┌──

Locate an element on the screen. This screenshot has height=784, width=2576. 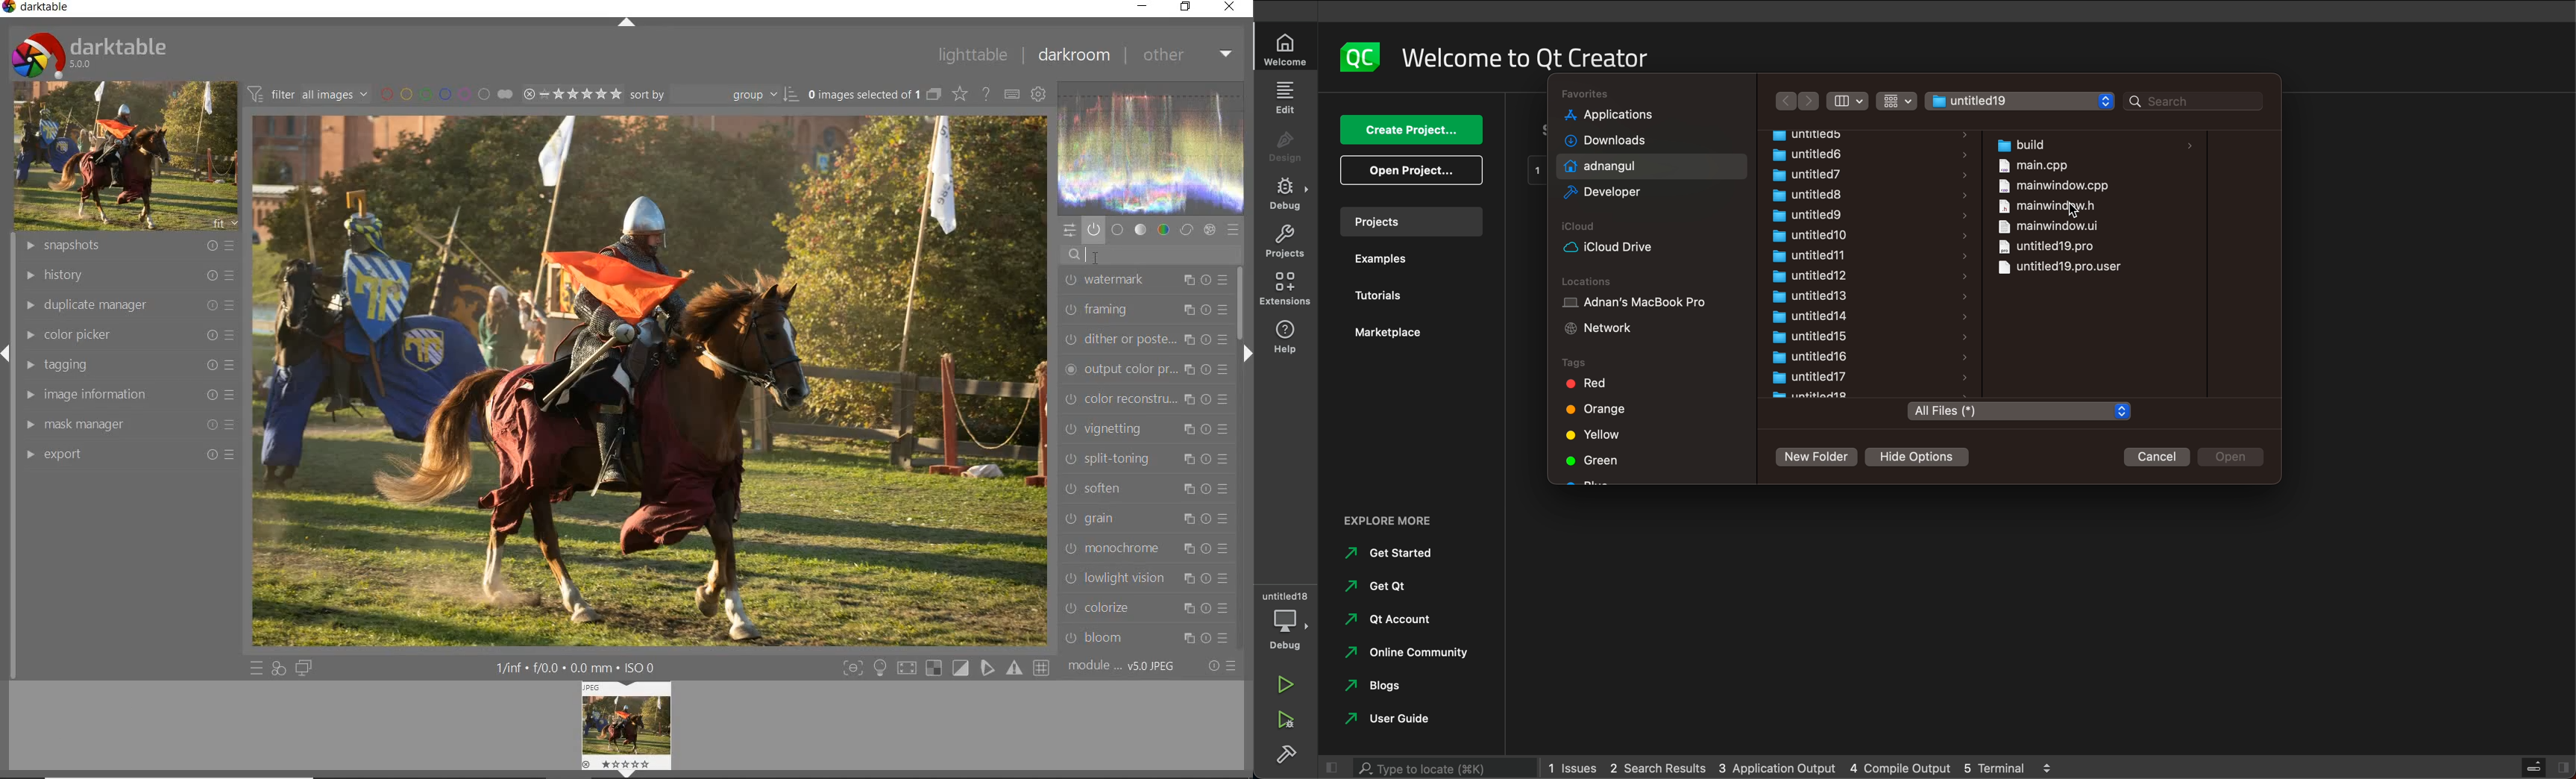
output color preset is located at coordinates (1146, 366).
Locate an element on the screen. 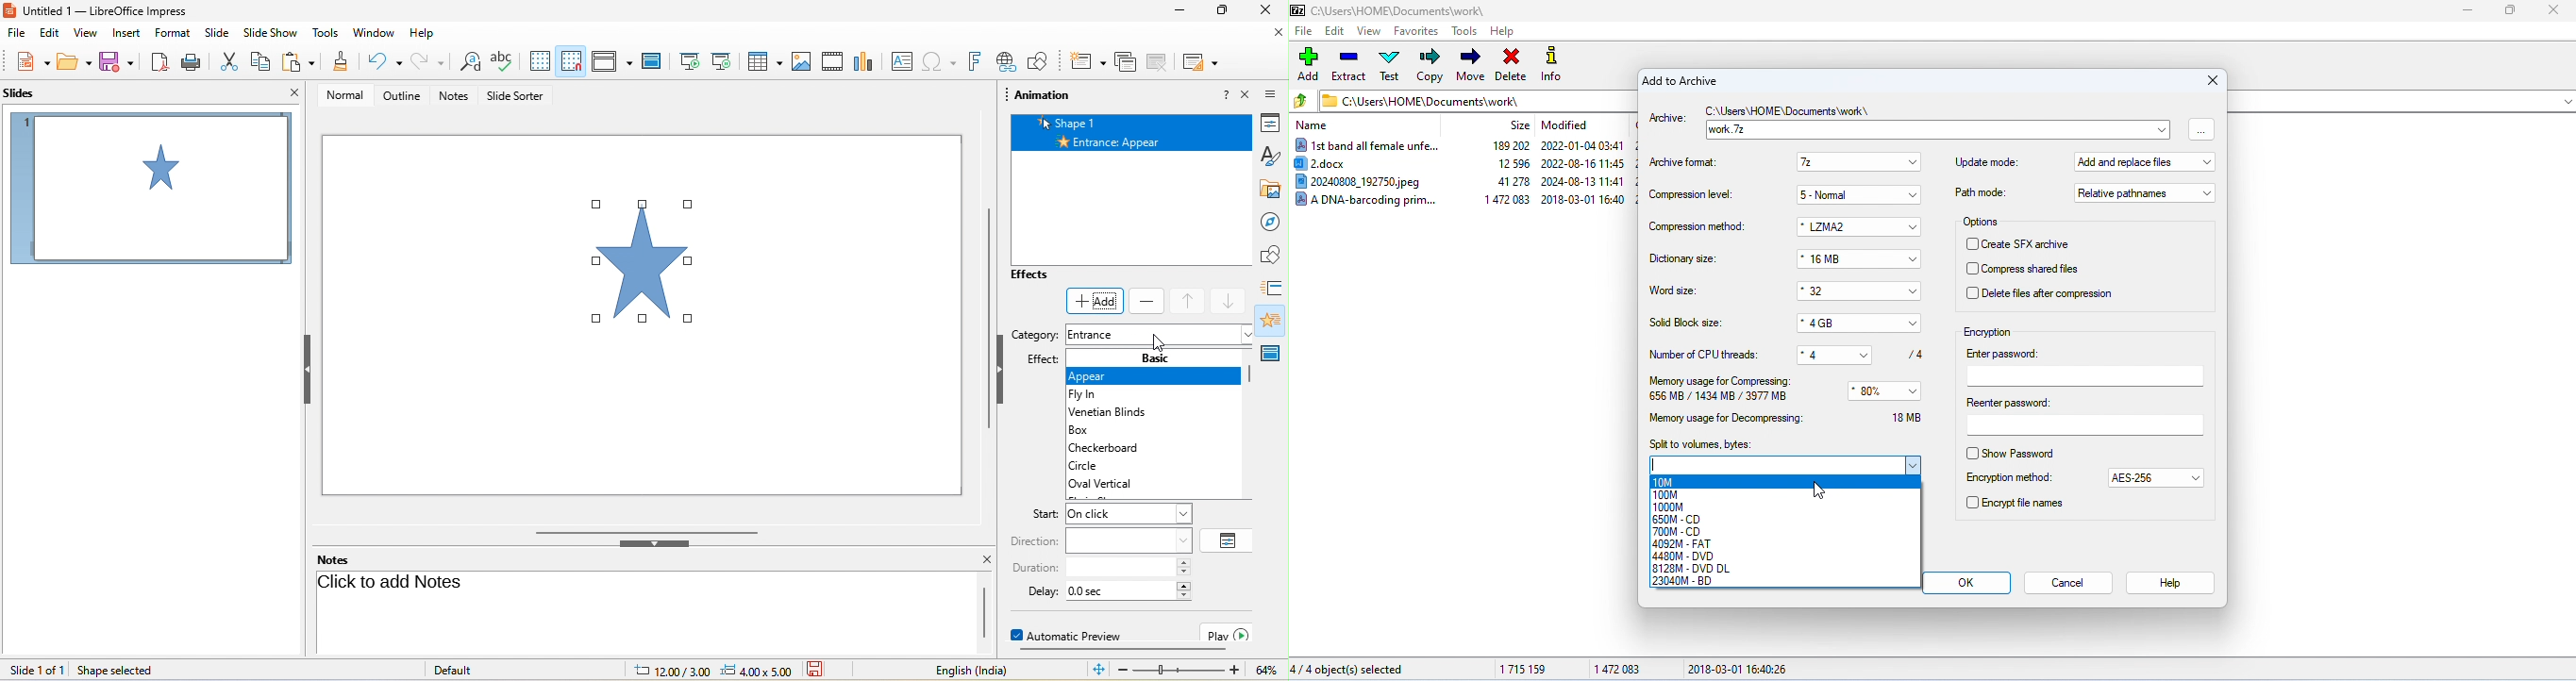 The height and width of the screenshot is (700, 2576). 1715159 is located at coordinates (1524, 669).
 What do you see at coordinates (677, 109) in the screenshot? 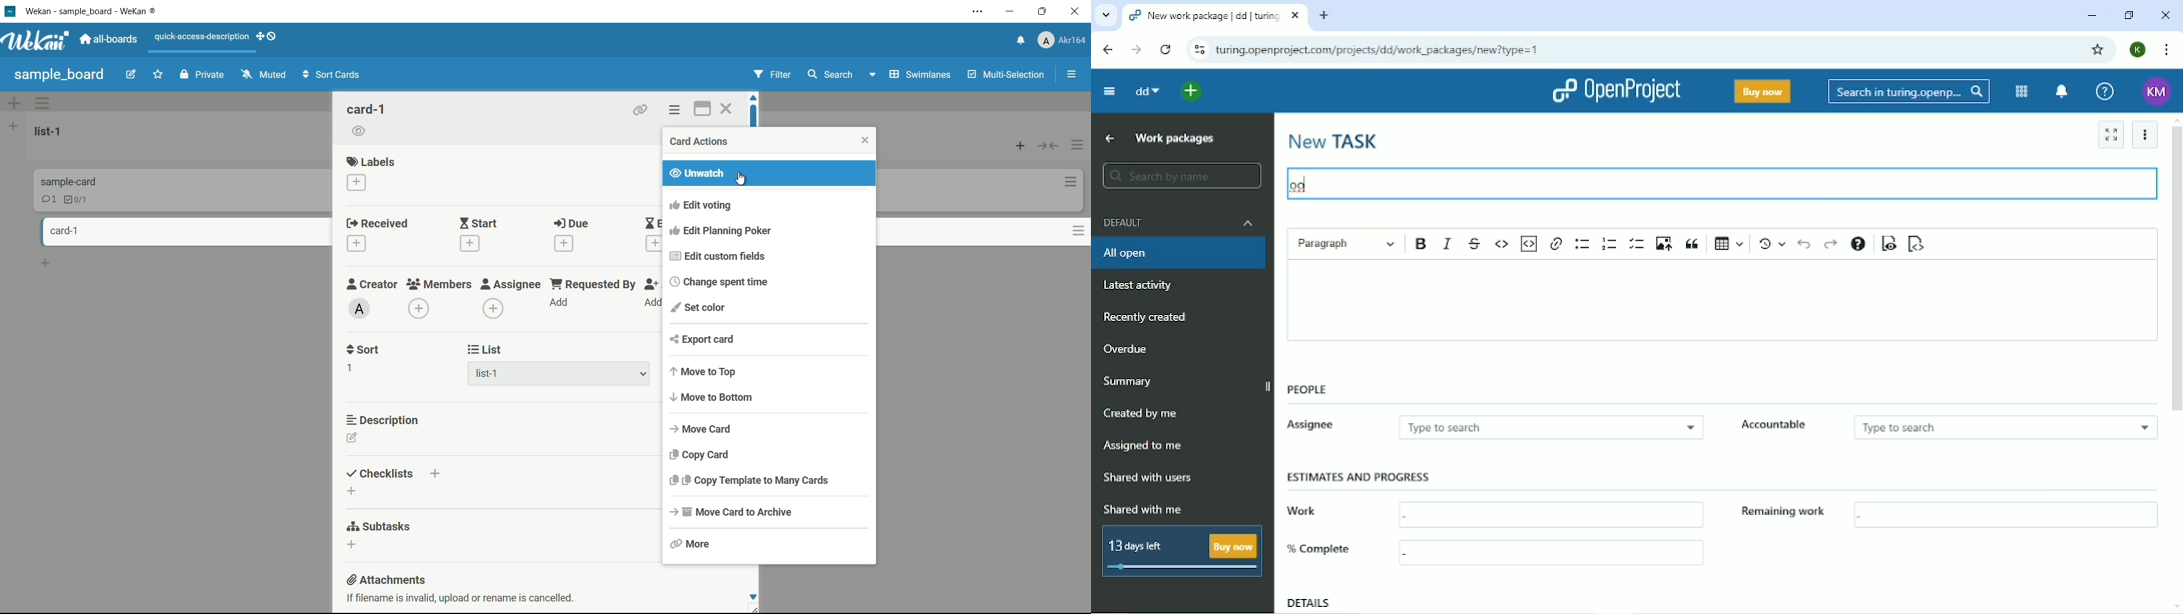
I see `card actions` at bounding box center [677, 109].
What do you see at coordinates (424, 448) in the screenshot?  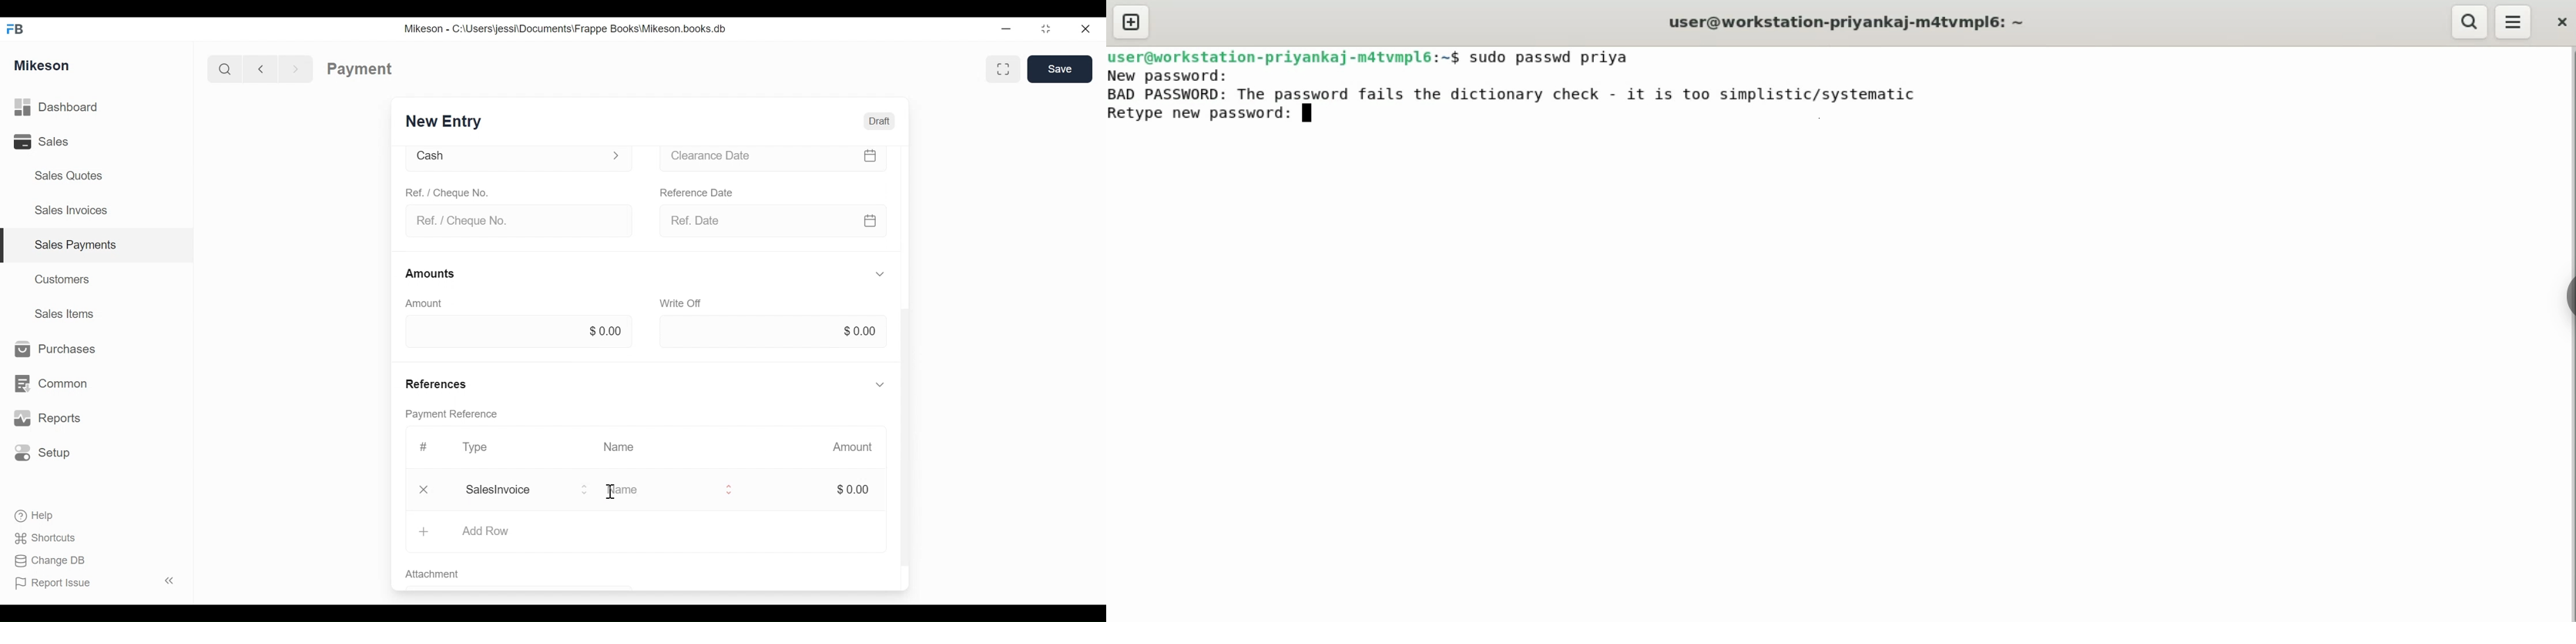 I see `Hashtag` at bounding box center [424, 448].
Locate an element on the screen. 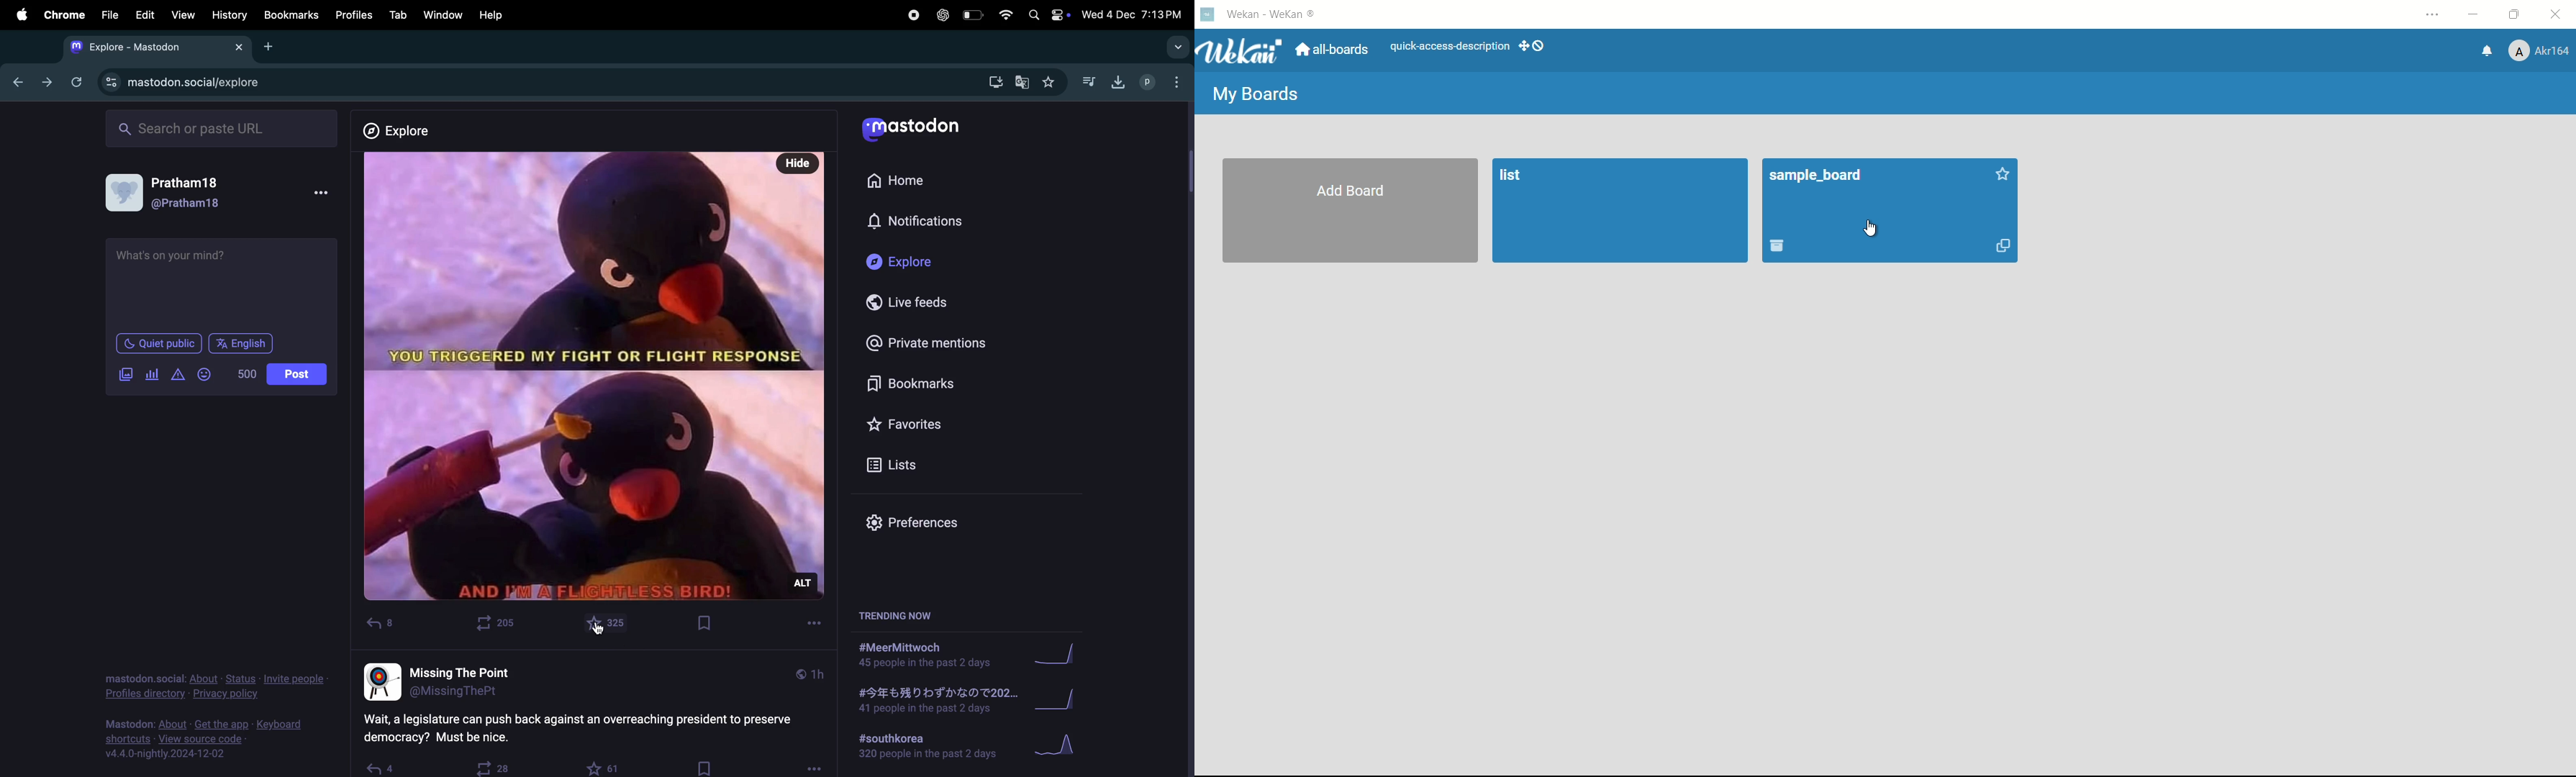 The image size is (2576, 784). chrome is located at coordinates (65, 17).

└──

Format the material from its start through the line containing "output color preset" as a JSON list of strings, one string per line, skipping blank lines and leaving out the pictures.

Answer to this problem
[
  "Locate an element on the screen. This screenshot has height=784, width=2576. ",
  "output color preset is located at coordinates (1146, 366)."
]